Observation data (J2000 epoch)
- Constellation: Virgo
- Right ascension: 12^{h} 26^{m} 29.9337^{s}
- Declination: +08° 52′ 19.121″
- Redshift: 0.004263±0.000002
- Heliocentric radial velocity: 1,278±1 km/s
- Distance: 51.66 ± 4.59 Mly (15.840 ± 1.408 Mpc)
- Group or cluster: Virgo Cluster
- Apparent magnitude (V): 13.41

Characteristics
- Type: SB(rs)c
- Size: ~34,600 ly (10.60 kpc) (estimated)
- Apparent size (V): 2.0′ × 1.9′

Other designations
- KPG 336A, NGC 4411A, IC 3339, UGC 7537, MCG +02-32-048, PGC 040695, CGCG 070-074

= NGC 4411 =

Galaxy in the constellation Virgo

NGC 4411 (also known as NGC 4411A) is a barred spiral galaxy in the constellation of Virgo. Its velocity with respect to the cosmic microwave background is 1616±24 km/s, which corresponds to a Hubble distance of 23.83 ± 1.70 Mpc. However, five non-redshift measurements give a closer distance of 15.840 ± 1.408 Mpc.
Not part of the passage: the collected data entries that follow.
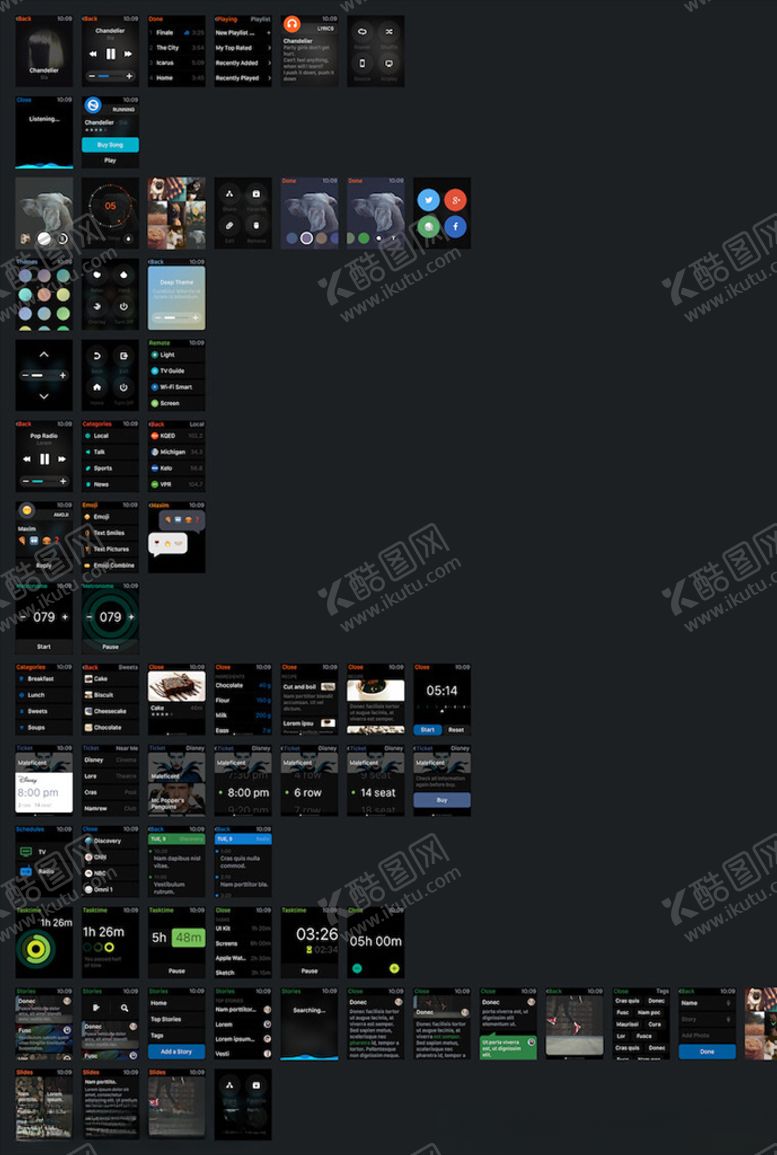This screenshot has height=1155, width=777.
Task: Tap the Facebook share icon
Action: coord(455,227)
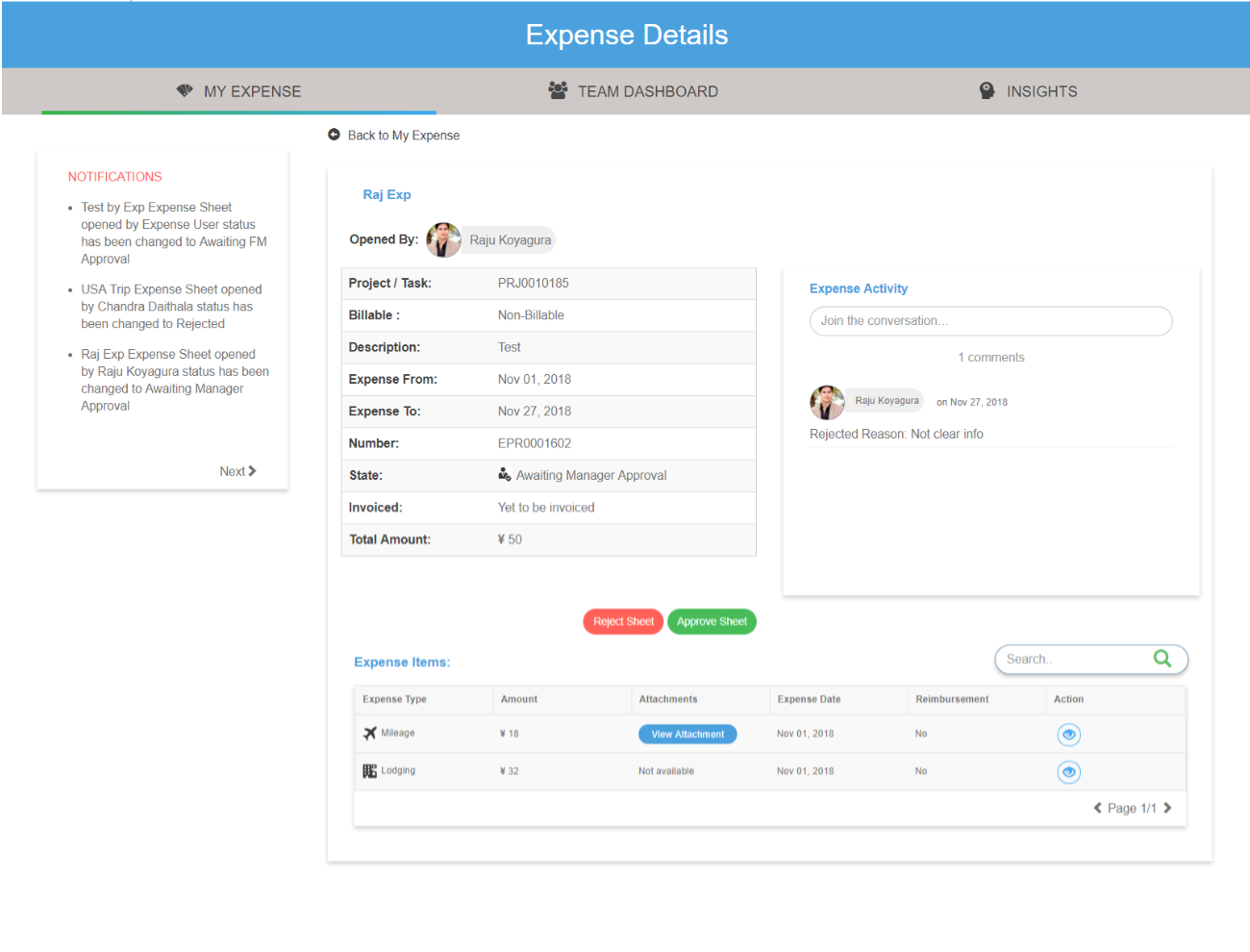Click the back arrow icon beside Back to My Expense

334,135
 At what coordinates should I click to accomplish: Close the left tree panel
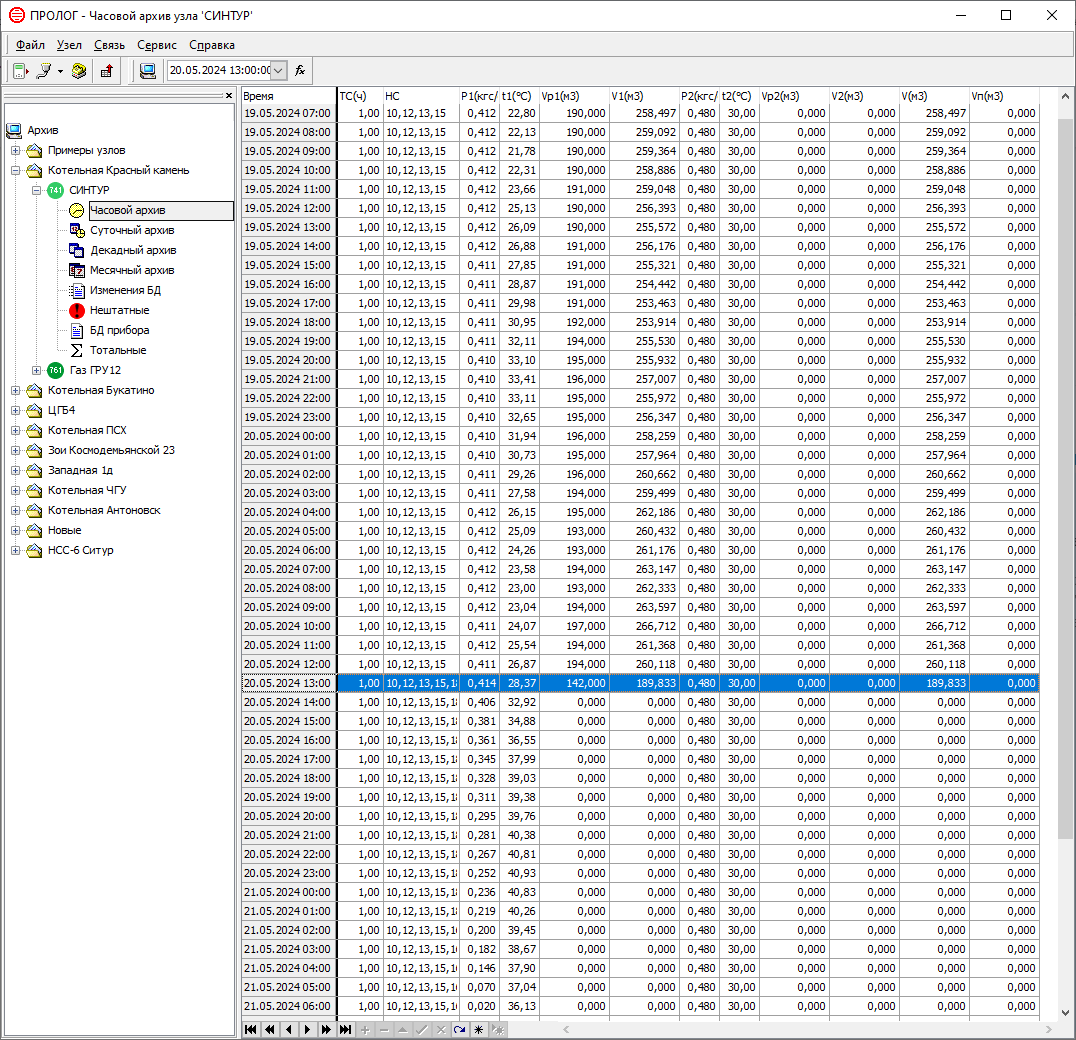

It was discovered by German–American astronomer Christian Heinrich Friedrich Peters in 1881. It was also observed by German astronomer Friedrich Karl Arnold Schwassmann on 23 January 1900, resulting in it being listed in the Index Catalogue as IC 3339. There was a longstanding confusion of identification between this galaxy and the neighboring spiral galaxy NGC 4411B.

NGC 4411 and NGC 4411B form a pair of galaxies, referred to as KPG 336. Both galaxies are members of the Virgo Cluster.